One of the most interesting revelations of the past few days came in the admission yesterday that online play was blighting the offline experience, because the game is in constant communication with the net.
"Because GT5 performs online access not only when participating in online races and using community features, but also when starting the game and during the various screen displays in GT Mode, unfortunately this online congestion is also affecting standard gameplay," states the in-game news feed. It goes on to advise players experiencing trouble actually to disable their PS3's internet connection if they want to enjoy the offline game without issues.
Embarrassing as this is, Gran Turismo 5 is hardly the first online game to experience serious playability problems due to demand outstripping the servers' initial ability to supply. (Remember the pain of trying to play World of Warcraft in the early days?) Play habits calming down and, one hopes, infrastructure improvements should eradicate this issue.
But the odd thing, given the currently limited online feature set, is that this constant communication should be happening at all. It suggests that Polyphony's ambitions for GT5 as an always-on network game far outstrip its current, slender implementation.
Another clue to that lies in the Community tab on your homepage within GT Mode.
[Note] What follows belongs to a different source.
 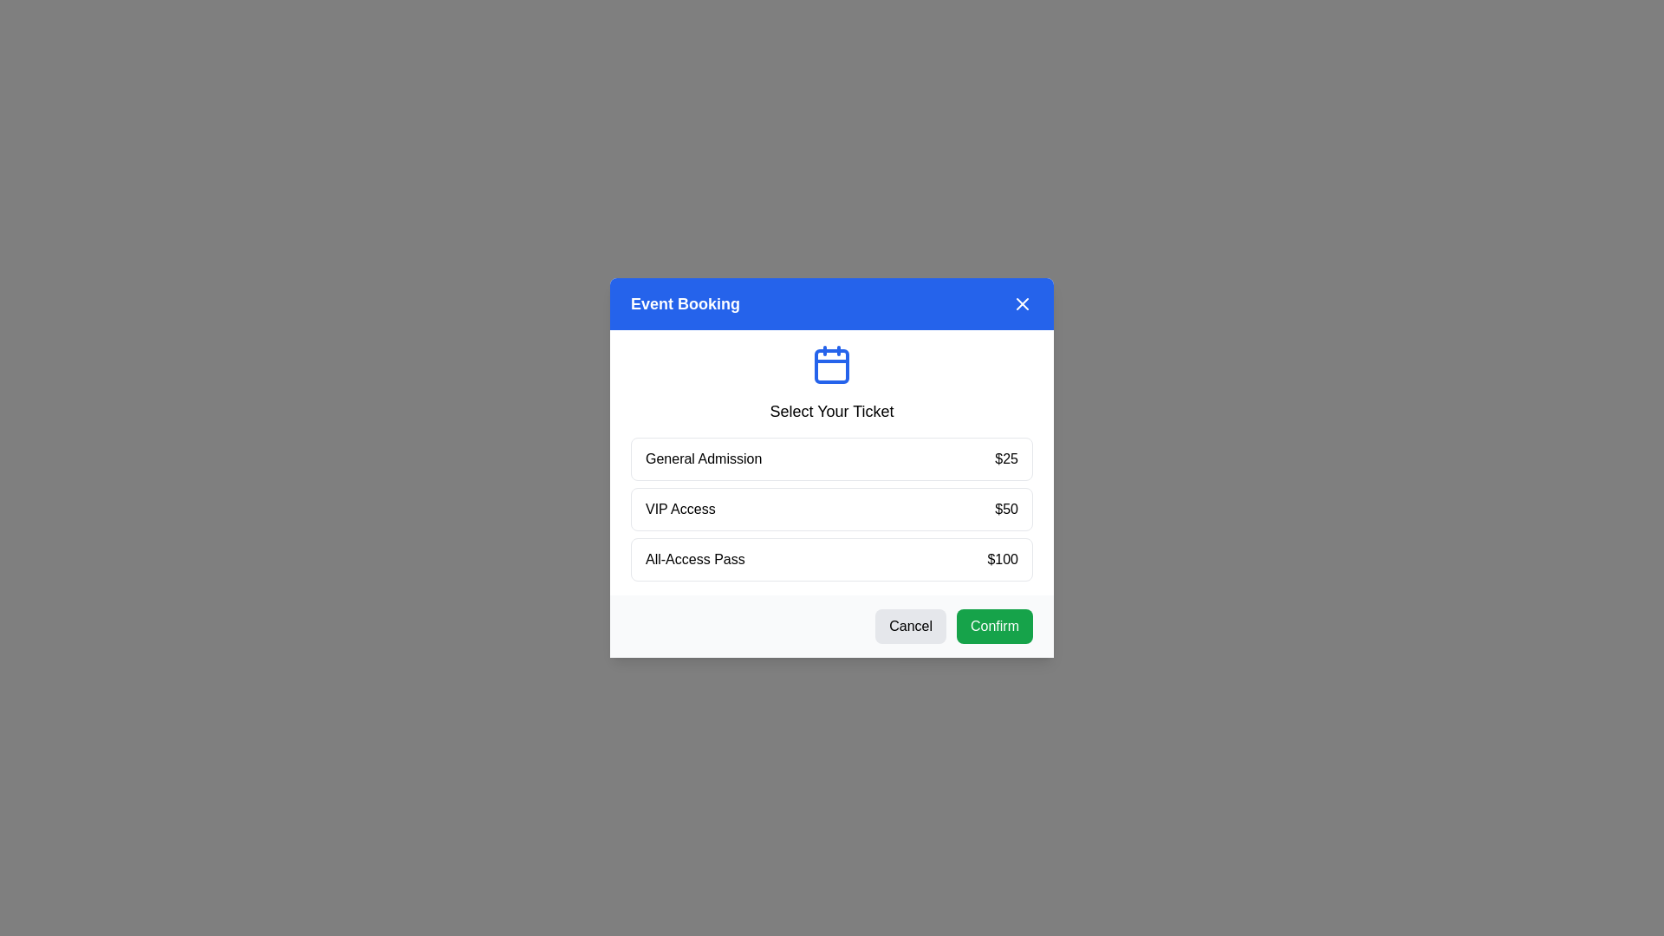 I want to click on the 'Event Booking' text label located in the bright blue bar at the top of the modal window, so click(x=685, y=303).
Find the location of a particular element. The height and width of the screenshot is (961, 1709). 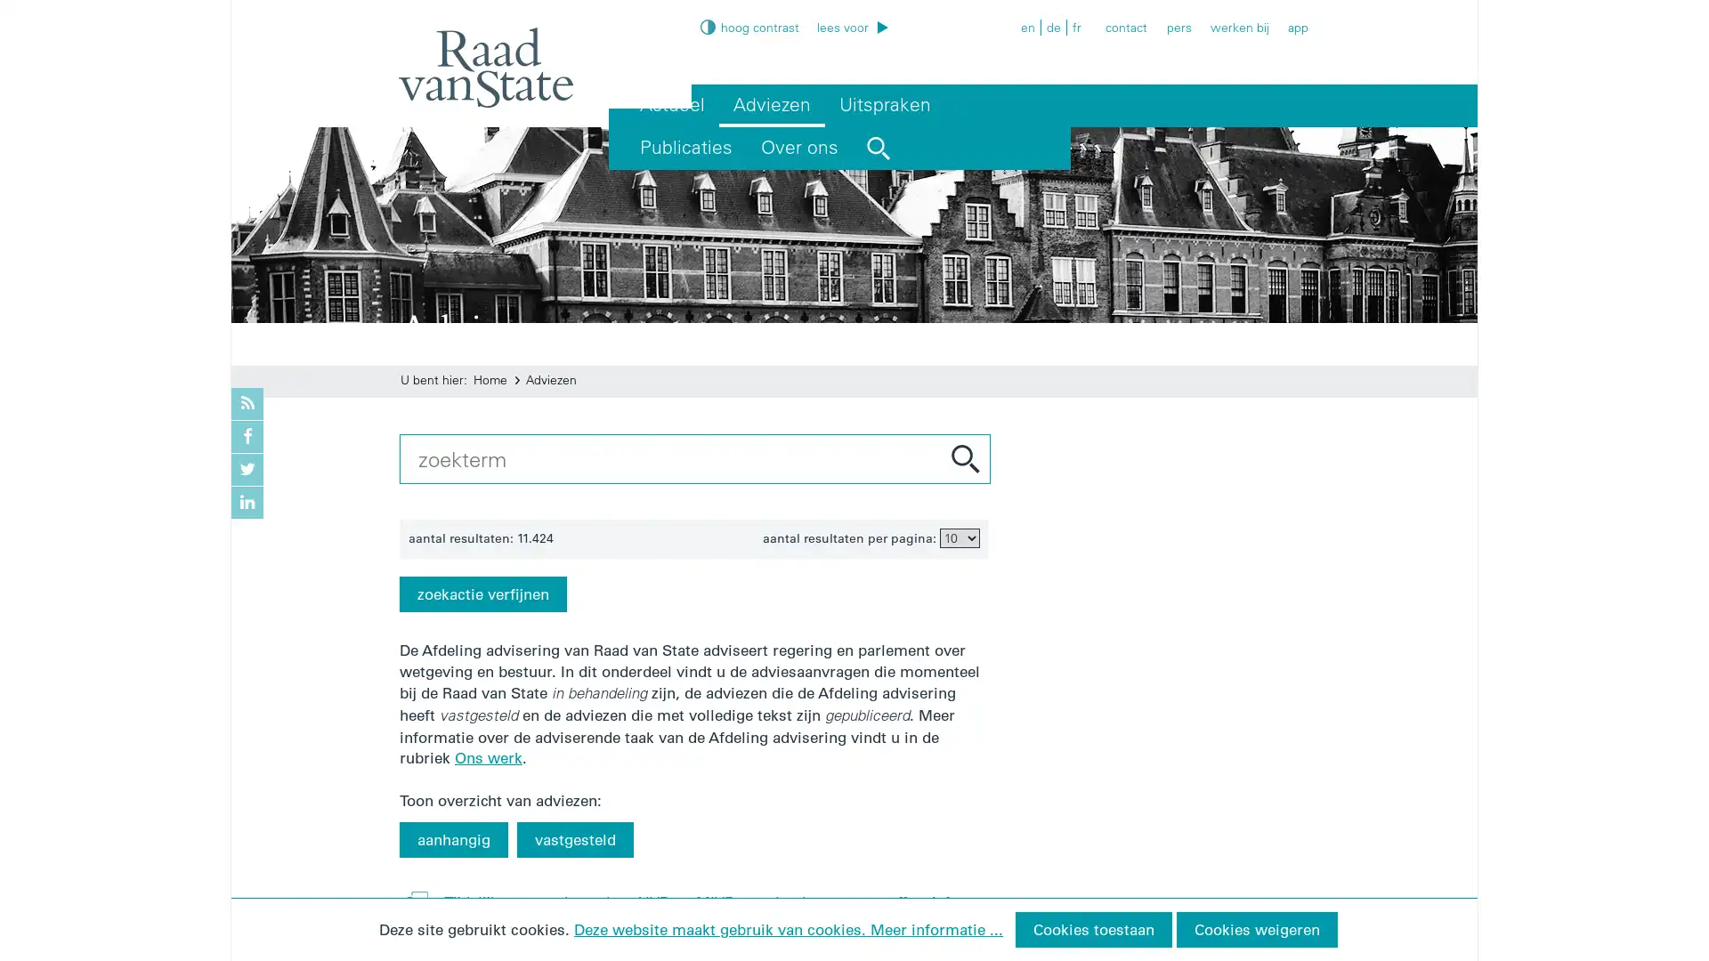

Cookies toestaan is located at coordinates (1092, 929).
Rather than offering online features in GT5's pick-up-and-play Arcade mode, Polyphony has nested them within the game's sprawling career in an apparent attempt at integration. GT5 online is not an afterthought for all that it's been delivered like one, and currently looks like one.
The Community tab is a sort of bespoke, feature-rich in-game friends list. Here, your PSN friends who have GT5 appear automatically in a tab. You can communicate on Facebook-style walls, give friends gifts (cars and items such as tuning parts, paint colours and Museum cards), follow each other's game progress in the Log, send in-game mail and set up a private racing lobby for friends only called My Lounge.
It doesn't work flawlessly, but this is the best-finished and most interesting part of GT5 online at the moment. It's an interesting and valid approach to community, too.
Xbox 360 rival Forza Motorsport 3 has built an impressive community service around customisation and trading features, especially the ability to create elaborate paint jobs and tuning setups and sell them for in-game money. Polyphony has taken a more limited but more personal tack, appealingly centred around your friends; it shares some of its philosophy with Need for Speed: Hot Pursuit's Autolog. If you expect to have plenty of friends playing GT5, and like the idea of games where you don't feel alone even if playing mostly single-player, the Community screen is a plus.